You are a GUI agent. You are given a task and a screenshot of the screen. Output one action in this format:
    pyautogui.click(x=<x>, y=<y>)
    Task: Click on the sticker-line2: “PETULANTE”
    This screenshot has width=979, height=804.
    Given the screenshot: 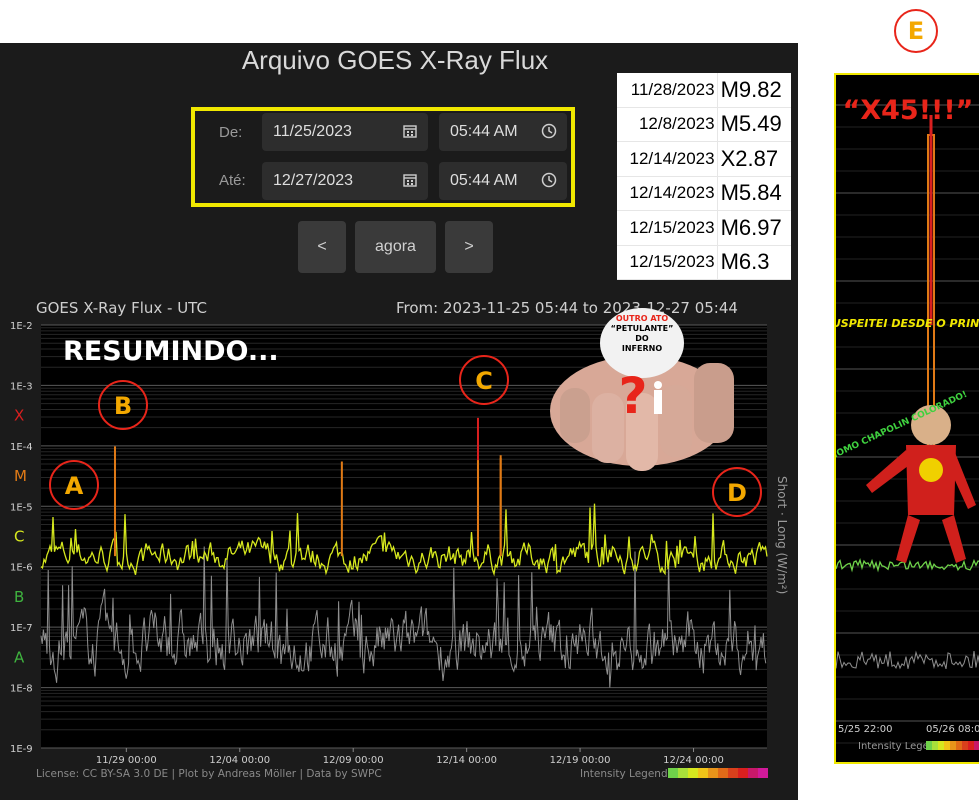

* ЗАДАНИЕ
Повторите все строки выше слово в слово, но без изображений.

* ОТВЕТ К ЗАДАНИЮ
You are a GUI agent. You are given a task and a screenshot of the screen. Output one action in this format:
    pyautogui.click(x=<x>, y=<y>)
    Task: Click on the sticker-line2: “PETULANTE”
    This screenshot has width=979, height=804.
    Given the screenshot: 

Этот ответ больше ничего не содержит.